===== Excerpt provided
Dexner v. Houghton

190 N.W. 179, 153 Minn. 284, 1922 Minn. LEXIS 783
CourtSupreme Court of Minnesota
DecidedOctober 20, 1922
DocketNo. 33,051
StatusPublished
Cited by13 cases

This text of 190 N.W. 179 (Dexner v. Houghton) is published on Counsel Stack Legal Research, covering Supreme Court of Minnesota primary law. Counsel Stack provides free access to over 12 million legal documents including statutes, case law, regulations, and constitutions.

Bluebook
Dexner v. Houghton, 190 N.W. 179, 153 Minn. 284, 1922 Minn. LEXIS 783 (Mich. 1922).

Opinion

Lees, C.

On February 2, 1922, appellant obtained an alternative writ of mandamus to compel the respondent to issue a permit for the erection of a large apartment house, or show cause why he had not done so. At the hearing, had on February 20, appellant moved for judgment on the pleadings and respondent countered with a motion to quash the alternative writ. Appellant’s motion was denied and respondent’s granted. This appeal is from the judgment quashing the writ. An abridged statement of the facts disclosed by the pleadings follows:

Appellant is the vendee in a contract for the sale of four lots in the city of Minneapolis. Respondent is the building inspector o:f that city. On February 1, 1922, appellant duly applied for a permit to erect a three-story apartment house on the lots. The application was denied solely because respondent had been notified of the adoption by the city council, on January 20, 1922, of a motion directing him not to issue a permit for the construction of any apartment house or like structure where appellant’s lots were located until a petition, then in circulation, to establish a restricted residential district in that locality had been acted upon by the council. On February 17, 1922, the council duly designated and established the district and proceedings were instituted to award damages and assess benefits under the provisions of chapter 128, p. 180, Laws 1915. [286]*286Upo-n this state of facts the court refused to issue a peremptory writ and quashed the alternative writ.
==========
■ Problem set:
[1] According to the Dexner v. Houghton opinion, what position does the respondent hold?
[2] Write the next part of the Dexner v. Houghton court opinion above, starting after its final sentence.
===== Supplied information
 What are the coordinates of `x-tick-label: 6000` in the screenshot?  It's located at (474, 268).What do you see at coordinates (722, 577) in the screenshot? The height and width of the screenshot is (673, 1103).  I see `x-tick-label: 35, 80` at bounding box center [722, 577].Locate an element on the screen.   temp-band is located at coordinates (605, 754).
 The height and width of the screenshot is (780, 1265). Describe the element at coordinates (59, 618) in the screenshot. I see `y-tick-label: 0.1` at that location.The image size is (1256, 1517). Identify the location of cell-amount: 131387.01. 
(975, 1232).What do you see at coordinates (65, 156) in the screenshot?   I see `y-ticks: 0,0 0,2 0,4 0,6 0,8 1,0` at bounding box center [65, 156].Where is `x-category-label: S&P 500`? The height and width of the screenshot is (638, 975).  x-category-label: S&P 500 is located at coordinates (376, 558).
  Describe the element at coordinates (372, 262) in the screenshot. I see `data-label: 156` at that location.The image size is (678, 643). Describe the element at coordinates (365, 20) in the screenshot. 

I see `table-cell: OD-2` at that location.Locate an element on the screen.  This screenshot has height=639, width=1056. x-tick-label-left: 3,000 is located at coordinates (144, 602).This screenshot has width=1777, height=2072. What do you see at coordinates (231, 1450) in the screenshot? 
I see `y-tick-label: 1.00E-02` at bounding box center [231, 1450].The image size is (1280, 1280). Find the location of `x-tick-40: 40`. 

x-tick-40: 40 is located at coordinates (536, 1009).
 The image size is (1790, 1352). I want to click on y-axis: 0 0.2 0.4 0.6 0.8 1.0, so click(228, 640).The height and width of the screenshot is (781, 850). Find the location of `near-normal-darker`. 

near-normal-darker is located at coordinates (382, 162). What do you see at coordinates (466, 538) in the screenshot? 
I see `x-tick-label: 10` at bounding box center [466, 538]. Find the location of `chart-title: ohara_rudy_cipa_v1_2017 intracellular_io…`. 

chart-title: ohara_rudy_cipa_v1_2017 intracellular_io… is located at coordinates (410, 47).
==========
■ Results for each task:
[1] The building inspector of the city of Minneapolis.

[2]
Appellant contends that the district had not been established on February 1, and hence he was entitled to the permit as a matter of strict legal right and to a writ of mandamus to compel respondent to issue it. On the other hand, respondent contends that it was within the discretion of the court to grant or withhold the writ, and that the facts justified the court’s action.

The proceeding by mandamus has lost its original prerogative character and has become a civil action in which, upon a proper showing, the writ ordinarily issues as a matter of course. Lauritsen v. Seward, 99 Minn. 313, 109 N. W. 404; Merrill, Mandamus, § 62; 18 R. C. L. p. 89; 26 Cyc. 143. But this does not mean that a court may never refuse the writ where a prima facie right to it is shown. In line with the general current of authority, this court has held that the writ will not be issued when it would be of no avail, State v. Archibald, 43 Minn. 328, 45 N. W. 606; or when it is sought to compel the performance of an act having an illegal object in view, State v. Hill, 32 Minn. 275, 20 N. W. 196; or to compel a technical compliance with the letter of the law which would be contrary to the spirit of the law, State v. U. S. Exp. Co. 95 Minn. 442, 104 N. W. 556. The consensus of opinion is that the writ still remains a discretionary writ and should be refused if sound judicial discretion bespeaks that course. In saying that in a proper case the writ issues as a matter of course, no more is meant than this: It may not be refused arbitrarily or capriciously, but only in the exercise of discretion, guided by law and reason. State v. U. S. Exp. Co. supra; Duncan Townsite Co. v. Lane, 245 U. S. 308, 38 Sup. Ct. 99, 62 L. ed. 309; People v. Interurban Ry. Co. 177 N. Y. 296, 69 N. E. 596; State v. Kansas City Gas Co. 254 Mo. 515, 163 S. W. 854; Merrill, Mandamus, § 62; 18 R. C. L. p. 137.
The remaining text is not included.